Your planning on driving from Togher to Dublin Airport, including going through 2 toll plazas(Watergrasshill and M50) in 3 hours??? If you give yourself 20 minutes to get parked in the longterm and across to the airport you'd be basically be driving at the speed limit for the full time. 

You're going to get slowed down from Newlands Cross to the Red Cow, then in the run in to the Toll Plaza and possibly after the Toll Bridge as well due to the M50 work, to be honest, I'd be leaving before 5.15am.


----------



## DavyJones (22 Jul 2008)

No chance of making it. Check out AA routeplanner for exact milage and estimated travel times. I would allow atleast 4 hours for journey unless I was planning on a lot of speeding and stress.


----------



## lasno (22 Jul 2008)

Have you considered flying up? It could be less stressful. You could get the 0515 train getting to Heuston at 0825 and get the special airport coach. Could you have flown to the US from Shannon?


----------



## DeeFox (22 Jul 2008)

Have you condidered staying in Dublin the night before?  That is what I'm doing in a few weeks time - get the holiday started early!


----------



## Lydia (23 Jul 2008)

Hmmm, ok maybe it would be better to rethink the idea of driving up that morning. No definitely don't want to fly because we will have a good few bags. Might just start the holiday early as was suggested and stay there the night before.
Thanks for the replies!!!


----------



## Flexible (23 Jul 2008)

I would always go by AA Roadwatch and then add an hour in case I got a puncture or was otherwise delayed.


----------



## addob (23 Jul 2008)

I vote with DeeFox, go up the night before, relax in a hotel atthe airport and start your holiday early and without the stress of rushing to the airport that morning.

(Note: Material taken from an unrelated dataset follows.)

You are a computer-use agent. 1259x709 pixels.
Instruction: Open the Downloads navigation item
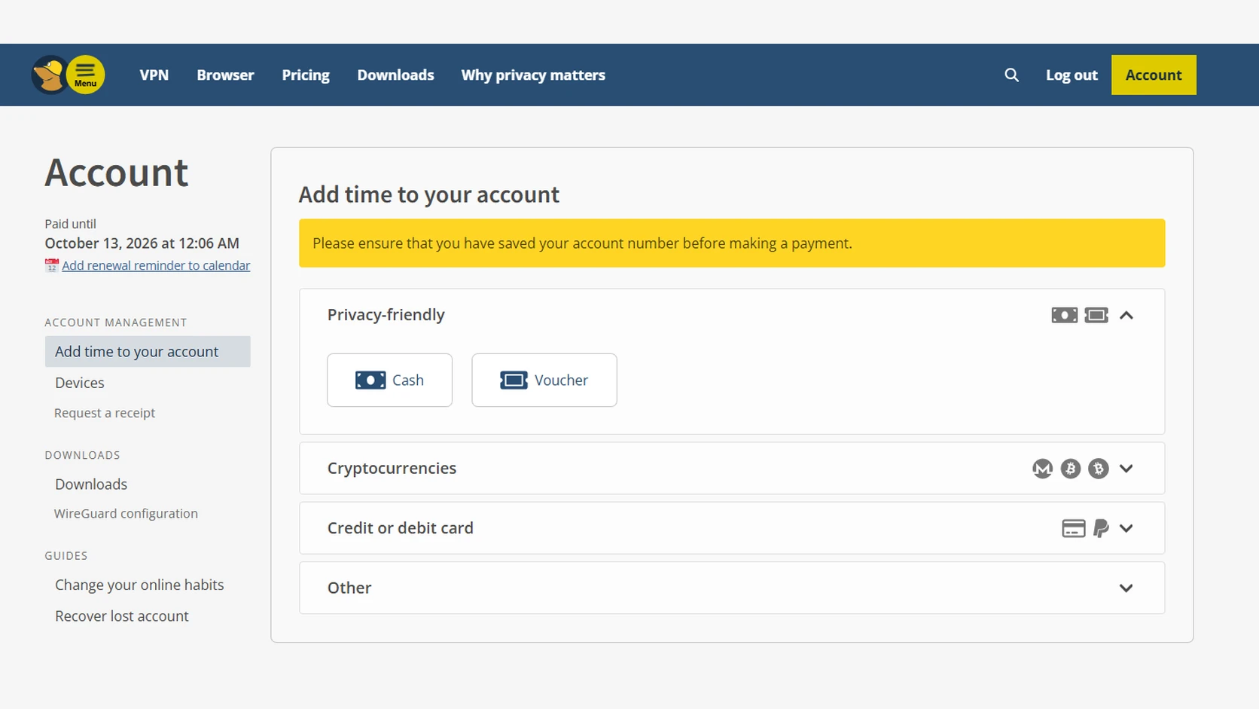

I'd get no sleep the night before if I was working to your schedule!

Happy holiday!


----------



## Dicette (23 Jul 2008)

The last few times I've flown from Dublin, I've parked the car in Bewleys Airport Hotel - it's cheaper and  in my opinion, more convenient than the official airport car park.

If you decided to stay in Dublin the night before - it might be worth checking this out for accomodation as well as car parking.


----------



## FredBloggs (23 Jul 2008)

Dicette said:


> The last few times I've flown from Dublin, I've parked the car in Bewleys Airport Hotel - it's cheaper and in my opinion, more convenient than the official airport car park.
> 
> If you decided to stay in Dublin the night before - it might be worth checking this out for accomodation as well as car parking.


 
I was going to post this myself.  would be well worthwhile doing.  You could park there for the duration and they run a frequent shuttle service to the airport.  Check out their website.  You'll have enough hassle the day you're going without driving up from Cork, battling the traffic, finding parking....


----------



## oldtimer (23 Jul 2008)

From this Friday (25 July) the travel time from Dublin to Cork is expected to shorten by 40 minutes with the opening of the new 41km of divided dual carriageway between Cashel and Mitchelstown.


----------



## mercman (23 Jul 2008)

If you intend having brekkie, give the Airport a Pass. We had it there two weeks ago and it was disgusting. The full Irish was piled high on the plate and it tasted like road works. Get some grub out of the Airport - better quality and better value


----------